Press Release
September 25, 2008

Take automation budget back to drawing board - Gordon

Independent Senator Richard J. Gordon today asked the Commission on Elections (Comelec) to go back to the drawing board and reconfigure its proposed budget for the full automation of the May 2010 national and local elections.

Suspicious of sinister efforts by some quarters to thwart the full election automation in 2010, Gordon said the Comelec should reconcile glaring discrepancy with its original and revised budget proposals it has submitted to the budget department and Congress.

"There seems to be an attempt by certain unscrupulous people in Comelec to prevent the automation of elections by making it appear as not feasible," he said, adding that it was ridiculous, to say the least, of the Comelec to submit five different budget proposals.

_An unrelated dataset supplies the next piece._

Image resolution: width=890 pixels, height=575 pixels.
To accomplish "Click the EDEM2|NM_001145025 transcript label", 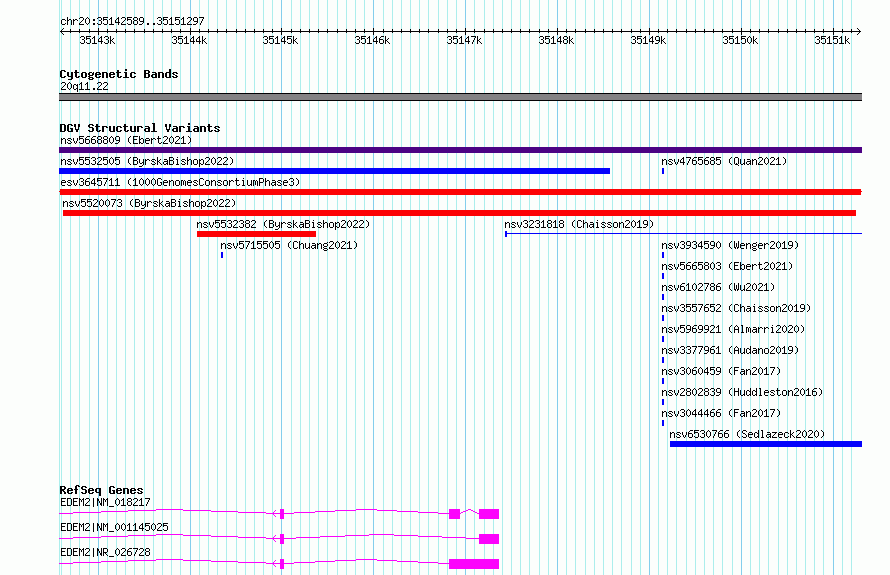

It may be recalled that the Comelec has earlier announced it has readied five different budget proposals for the full election automation, the highest of which amounts to P61 billion and the lowest totals 3.4 billion.

However, at the recent hearing of the Joint Congressional Oversight Committee on Automated Election System at the Senate, Gordon was surprised that the Comelec has presented a P 9.7-billion budget for the automated election which heavily relies on the use of Optical Mark Reader (OMR) voting machines in 85 percent of the country's precincts and 15 percent of the precincts would have Direct Recording Electronic (DRE) or touch screen voting machines.

According to Gordon, the use of mostly OMR voting machines would not satisfy the objectives of fast, clean elections. He added that he prefers DRE over OMR because the latter is more susceptible to cheating compared to DRE machines. The DRE machines would be in Metro Manila, Metro Cebu and Metro Davao.

DRE machines allow voting through a touch-screen or touch-pad, while OMR machines require voters to fill up a paper ballot which is then counted with a specially designed machine.

"Comelec itself has said that OMR is prone to tampering and is much slower than DRE. Going heavy on OMR in 2010 will defeat our objective of having fast and clean elections," he said.

"Every step of the way we have to coax the Comelec to stay the course and not be afraid of the cost, because it is up to Congress really to produce the money. That is why they have to come back and come up with the real budget for a fast and very accurate system which cannot be tampered with," he added.